### PAGE EXCERPT ###
The tertiary recovery method targets immobile oil remaining within the reservoir after the secondary recovery process is completed because primary and secondary oil recovery processes mainly target mobile oil in the reservoir
[8]. Tertiary recovery is generally completed by injecting chemicals, gasses, and thermal energy
[9]. The term “enhanced oil recovery (EOR)” was adopted in place of tertiary recovery because the chronological term “tertiary” does not suitably describe certain unconventional recovery operations that are applied as a secondary recovery method
[9]. In EOR processes, injected fluids interact with the rock, oil, and brine system within the reservoir, altering the reservoir’s rock and fluid properties. Using the appropriate method of injection of gases, thermal energy, and chemicals can significantly impact reservoir oil production efficiency
[9].
An appropriate EOR method should be selected to maximize recovery efficiency based on the wide range of reservoir properties like temperature, depth, the permeability of porous structure, and the type of rocks. In the past few decades, EOR projects have been accomplished mainly based on thermal methods
[10]. However, recent target reservoirs for oil recovery are located at higher depths as the old reservoirs are depleted, which makes the thermal method unsuited as this method is not economically efficient at deeper depths
[11]. In contrast, chemical EOR methods show great potential in deep reservoirs due to their technical and economic feasibility
[11]. Over decades of research, wettability alteration, interfacial tension reduction (IFT), and mobility ratio have been identified as primary governing mechanisms in these methods. In EOR, the wettability alteration is preferably conducted to make the rock reservoir surface water-wet (hydrophilic) from oil-wet (hydrophobic), leading to easy oil extraction. In chemical EOR, wettability alteration is mostly achieved by chemical flooding, which includes surfactant flooding, injection of polymer solutions, alkaline flooding, and nanoparticles suspended in fluids termed nanofluid flooding (also known as nano-assisted flooding).
###
__GOAL 1__: In the passage on enhanced oil recovery, what term was adopted in place of "tertiary recovery"?
### SUPPLIED INFORMATION ###
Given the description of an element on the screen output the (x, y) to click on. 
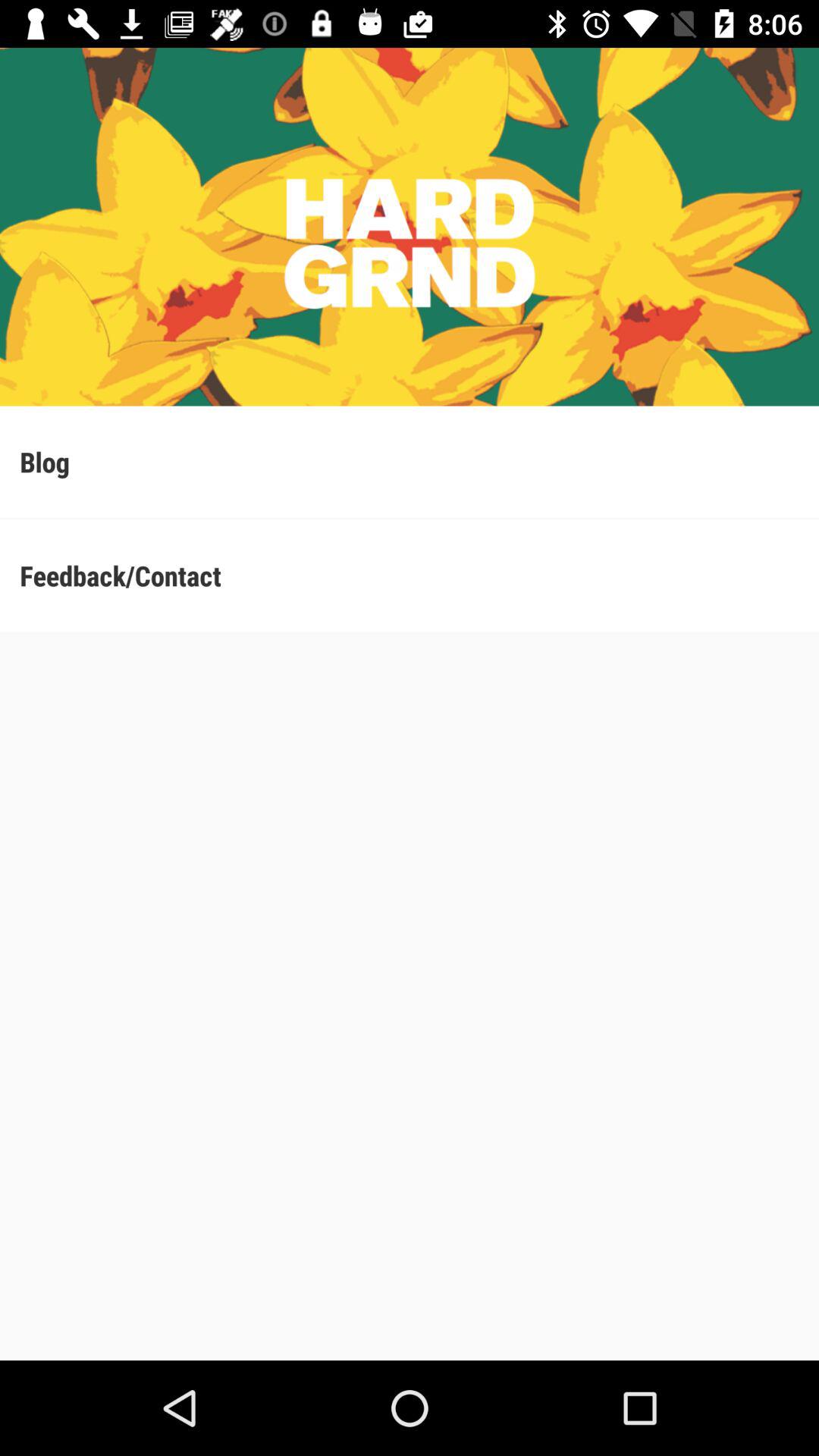
scroll to the feedback/contact (409, 575)
Given the description of an element on the screen output the (x, y) to click on. 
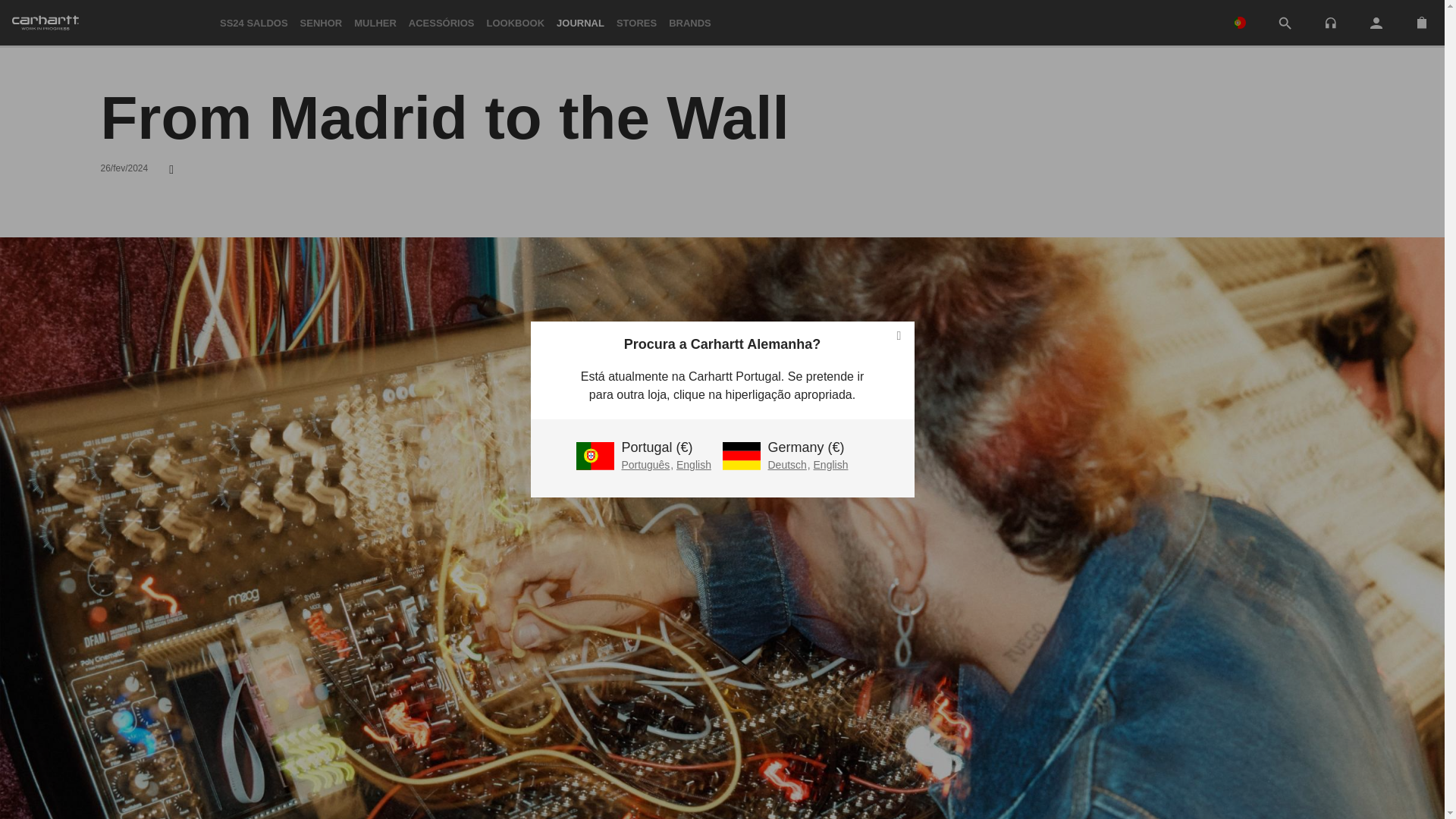
Pesquisa aqui (1284, 22)
Pesquisa aqui (1285, 23)
Radio (1330, 22)
Radio (1330, 21)
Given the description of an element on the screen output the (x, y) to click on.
###
__GOAL 2__: Render the listing, from the line with "Pesquisa aqui (1284, 22)" up to and including its final line, as a JSON list of strings with one string per line and blank lines left out.

__WRITTEN SOLUTION 1__: Enhanced oil recovery (EOR).

__WRITTEN SOLUTION 2__:
[
  "Pesquisa aqui (1284, 22)",
  "Pesquisa aqui (1285, 23)",
  "Radio (1330, 22)",
  "Radio (1330, 21)",
  "Given the description of an element on the screen output the (x, y) to click on."
]